NASHVILLE — A top Tennessee Department of Transportation official says the department is well aware of immediate problems plaguing Signal Mountain Boulevard and will begin working next month to address them.
TDOT Deputy Commissioner and Chief Engineer Paul Degges also said in the interview that officials are continuing with design, survey and additional preparation for the more substantial long-term work needed to keep the roadway less prone to cracks and slides.
In a pointed letter earlier this week, state Senate Finance Committee Chairman Bo Watson, R-Hixson, and Rep. Patsy Hazlewood, R-Signal Mountain, called on Transportation Commissioner John Schroer in no uncertain terms to correct problems.
The lawmakers said commitments to fix the vital artery connecting the affluent communities on top of Signal Mountain with Chattanooga were a major reason why they backed Gov. Bill Haslam's 2017 Improve Act, which raised gas taxes to address state road needs.
Degges said TDOT officials are scoping out the more immediate repairs and hope to align them with design, survey and additional preparation for the more substantial work funded by the Improve Act.
As for the current worries voiced by mountain residents, Degges said TDOT workers have seen "those cracks people are concerned about" during part of their recent survey.
And the department already has sent in a geotechnical crew to examine the issue and devise remedies.
Beginning in August, the engineer said, the department will deploy a "soil nailing" machine to drive metal bars into the ground that will reinforce and strengthen areas of concern.
It's intended to stop soil movement, and there will be more work to shore up cracks along with additional repaving, he said.

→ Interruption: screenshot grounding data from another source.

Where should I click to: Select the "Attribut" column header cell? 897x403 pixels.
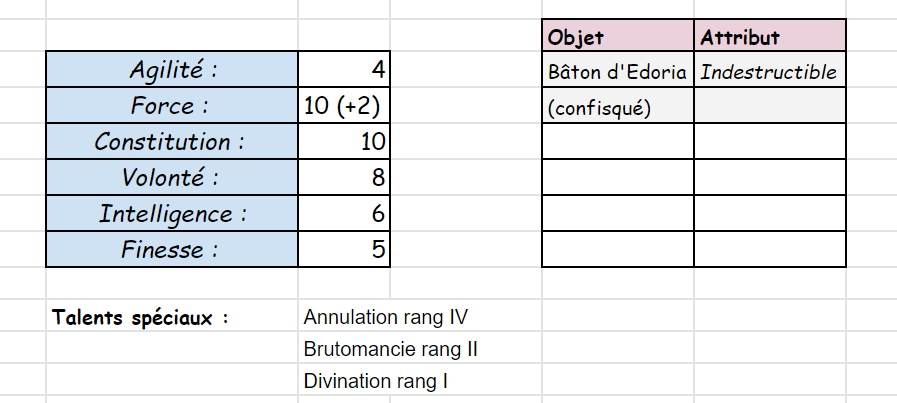click(x=770, y=37)
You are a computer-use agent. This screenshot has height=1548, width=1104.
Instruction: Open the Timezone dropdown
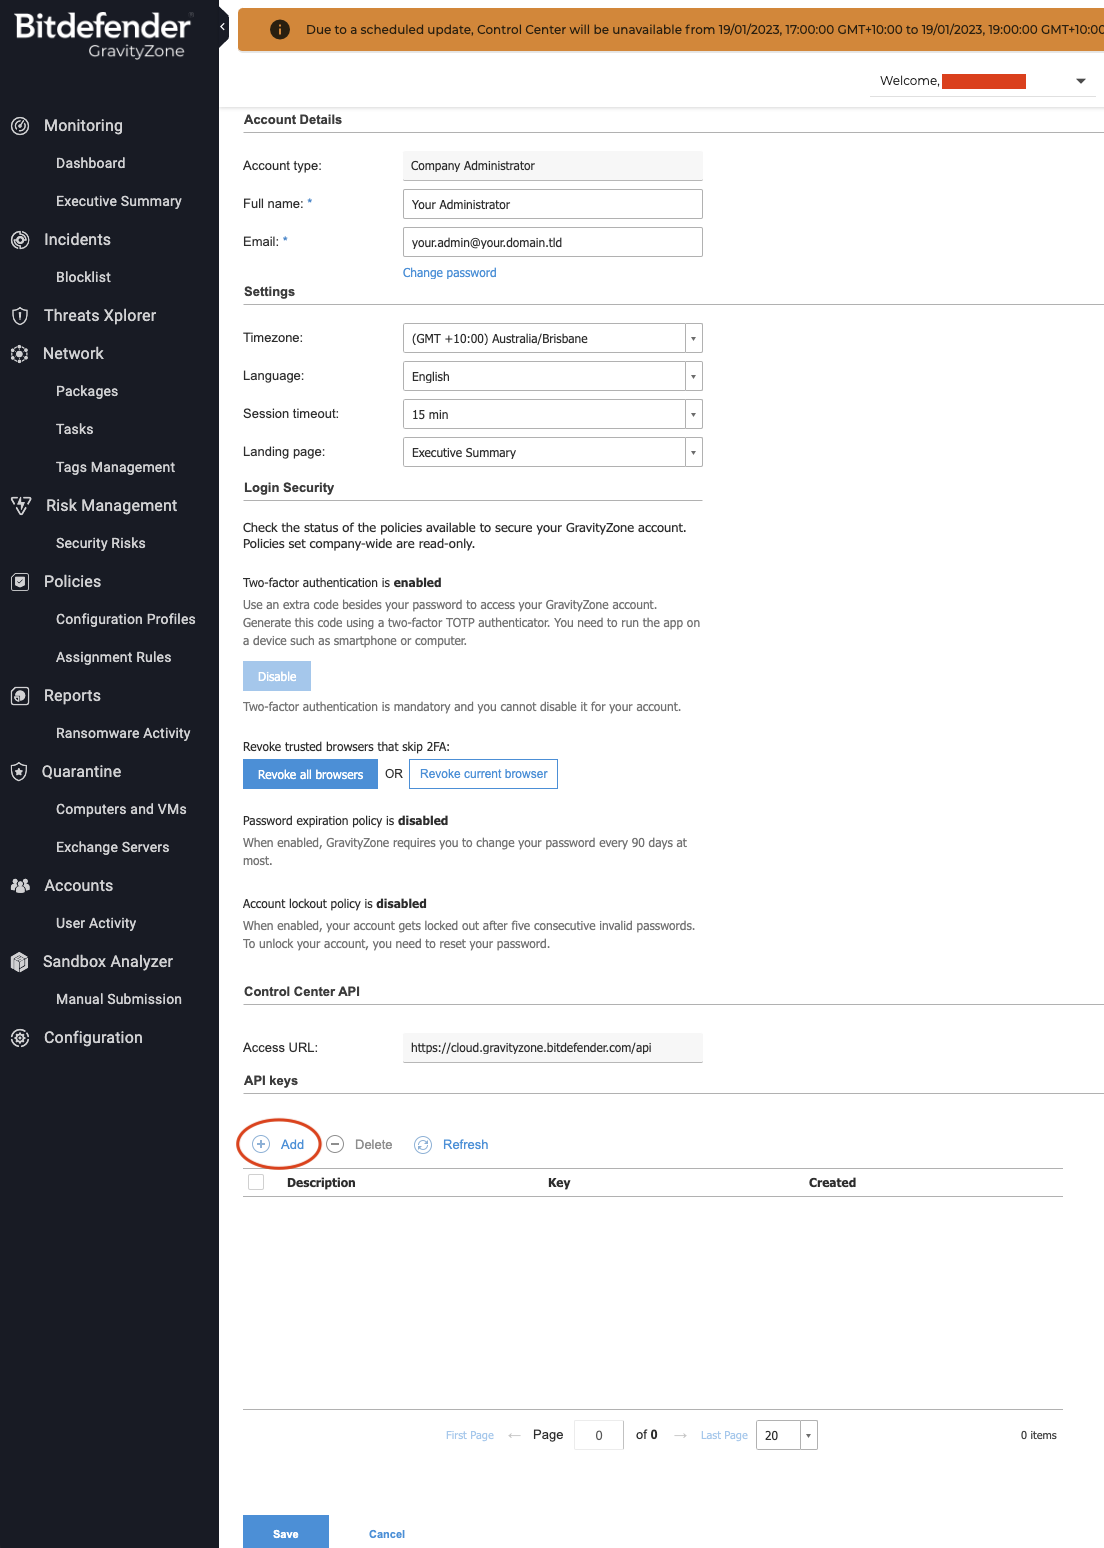coord(692,338)
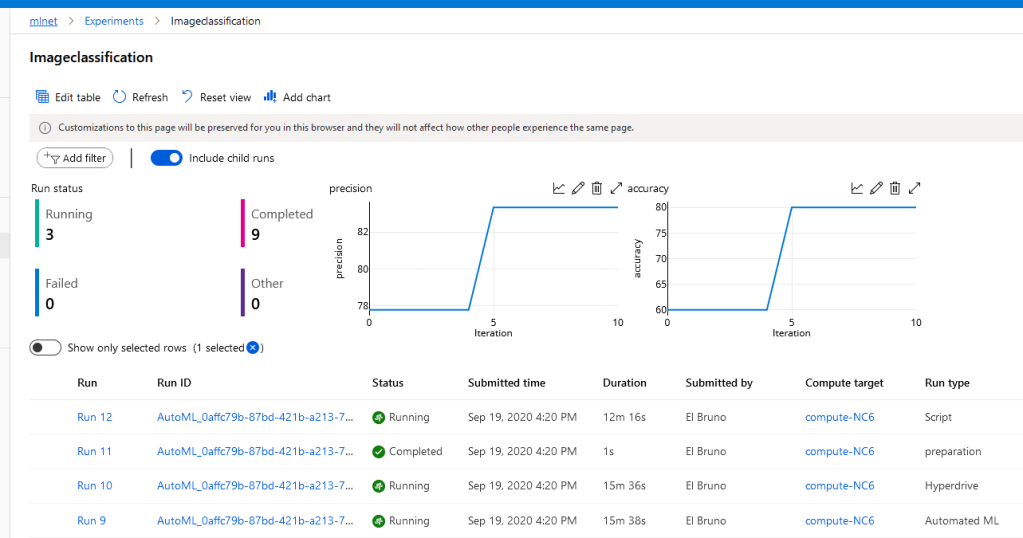
Task: Sort the table by Status column header
Action: tap(388, 383)
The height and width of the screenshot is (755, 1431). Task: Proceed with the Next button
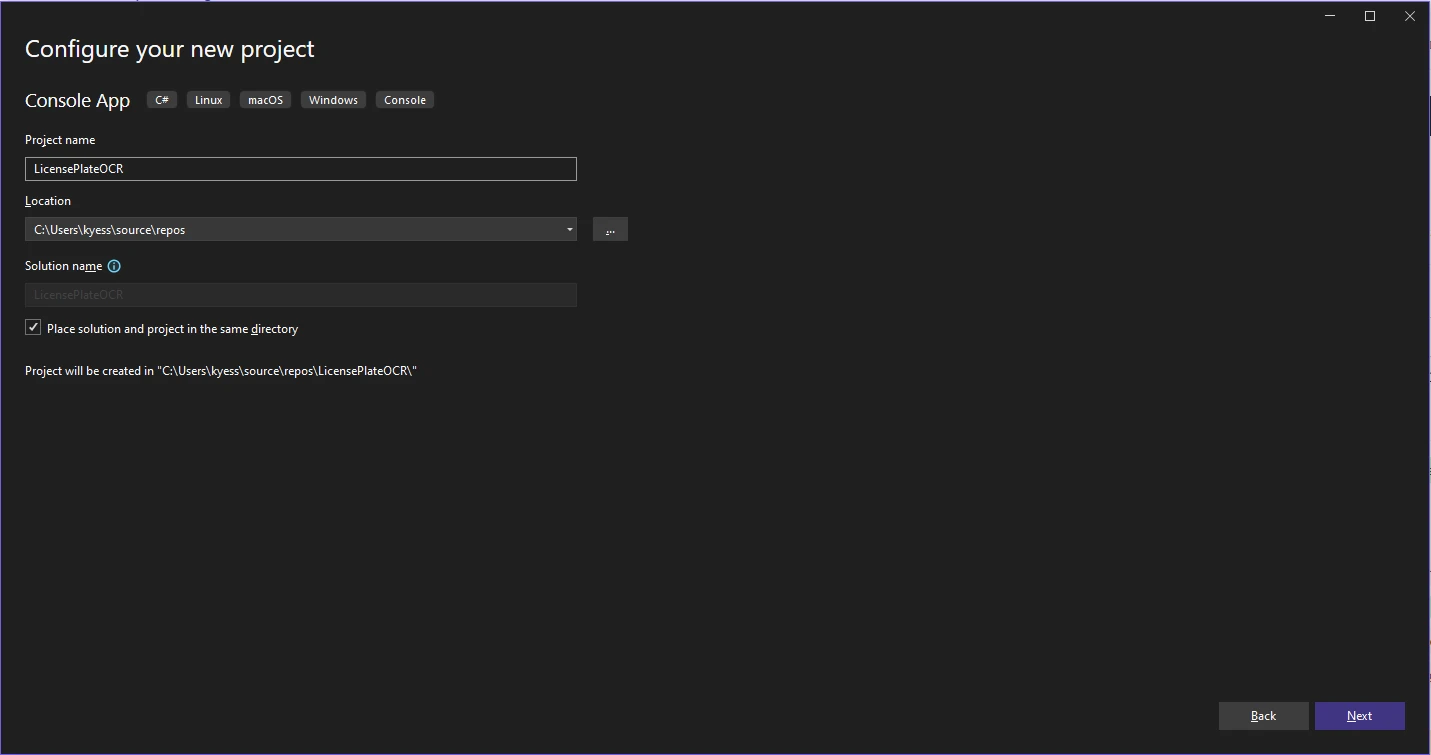(1359, 716)
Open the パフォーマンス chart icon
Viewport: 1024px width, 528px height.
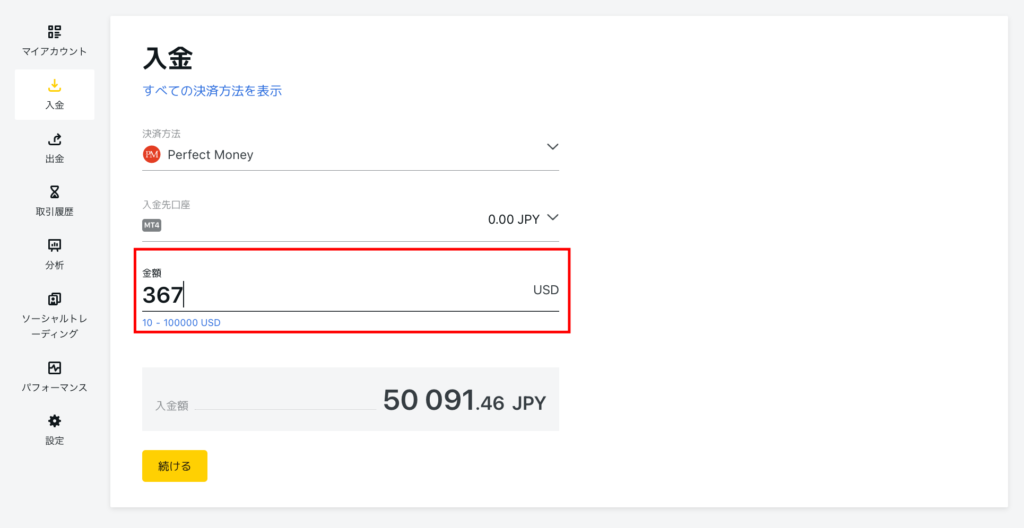coord(55,367)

At the same time, officials are trying fit the short-term work into the scope of the overall project so the effort isn't wasted.
"This soil project is to address the cracks in there," Degges said, noting it is similar to the work on Highway 60 between Spring City and Grandview where huge cracks developed, forcing road sections to be closed.
Regarding Signal Mountain, Degges noted, the "larger program to make those improvements in that corridor there those [type of] projects take years to develop and build."
On the larger project, Degges said the department opted to go with the projected $10.3 million plan to make heavy repairs as opposed to rebuilding the entire highway.
It will be more reliable for commuters but it is "not doing the total fix," he said.
"Again, the reason we chose not to go that route was because the community told us about the things that were important to them," Degges said, noting that redoing the road would require blasting parts of the scenic bluff, with residents voicing dislike not only for that but the impact on the sense of "seclusion" Signal residents like.
Those were the same issues that stopped then-Gov. Ned McWherter's plans in the 1980s and 1990s to completely rebuild the highway.